The difference between miRNA and siRNA:
miRNA is single-stranded, while siRNA is double-stranded;
miRNA participates in the regulation of growth and development genes under normal conditions, while siRNA does not participate in the normal growth of animals. siRNA can only be produced under the induction of viruses or other dsRNAs as a complement and supplement to miRNA;
miRNA regulates gene expression at the post-transcriptional level, presumably it also works at the translation level, while siRNA regulates gene expression at the post-transcriptional level;
Dicer enzyme processes the two types of RNA. The miRNA is asymmetric, and only comes from the side arm of the RNA precursor containing the stem-loop structure. The remaining part is quickly degraded, and this asymmetry does not exist in the siRNA processing process. in.

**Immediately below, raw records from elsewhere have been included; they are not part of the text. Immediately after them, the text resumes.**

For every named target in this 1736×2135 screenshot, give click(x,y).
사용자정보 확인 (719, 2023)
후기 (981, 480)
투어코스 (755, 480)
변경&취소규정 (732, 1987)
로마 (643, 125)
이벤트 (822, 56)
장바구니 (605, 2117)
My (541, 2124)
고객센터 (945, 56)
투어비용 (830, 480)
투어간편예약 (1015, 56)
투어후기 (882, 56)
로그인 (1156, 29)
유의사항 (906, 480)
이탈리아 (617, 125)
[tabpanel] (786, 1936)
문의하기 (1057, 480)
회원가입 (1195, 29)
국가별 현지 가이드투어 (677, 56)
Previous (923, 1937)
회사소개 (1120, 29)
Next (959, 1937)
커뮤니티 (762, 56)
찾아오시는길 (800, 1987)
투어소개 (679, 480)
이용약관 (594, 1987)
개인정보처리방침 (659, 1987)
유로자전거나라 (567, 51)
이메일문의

三, the application prospects of RNAi
Related issues in RNAi technology mainly involve the following points:
(1) Selection of dsRNA sequence dsRNA is mainly selected from the gene region in the open reading frame (ORF) of known cDNA. In order to prevent mRNA regulatory proteins from interfering with the binding of RISC and target RNA, selections should be avoided including: 1) the region downstream of the start codon or within the 50-100 nucleotide position of the stop codon; 2) the 5′ or 3′ end Translation region; 3) Intron region. In addition, polyguanylic acid sequence regions (≥3) should be avoided during sequence selection, because it is easy to form a tetramer structure and inhibit RNAi. Choose a fragment with a length of 21-23 nucleotides that is complementary to the sequence on the target mRNA. It is better to start with AA, because this method can simplify the dsRNA synthesis process and reduce the cost, and the synthesized dsRNA can better resist the degradation of RNase . In addition, try to make the GC content in the dsRNA sequence close to 50% (45%-55% is the best). High GC content can significantly reduce the effect of gene silencing. Before selecting, you can search the BLAST database to ensure that no other genes homologous to the target gene exist, and avoid causing silencing of other similar genes. Not all mRNAs are sensitive to RNAi. In order to ensure effective inhibition of target gene expression, it is best to synthesize two or more dsRNAs targeting different target regions of the same gene at the same time; moreover, marking the 3′ end of the dsRNA sense strand has no effect on the RNAi phenomenon, and the existing experiments have not yet It was found that the secondary structure of mRNA has any significant effect on RNAi. At present, RNAi technology mainly uses mammalian cells as the object to study the functions of their genes. However, dsRNA> 30 can cause interferon-like effects in mammalian cells, leading to non-specific reactions. Therefore, the downstream product molecule siRNA is directly used instead to achieve the purpose of gene research.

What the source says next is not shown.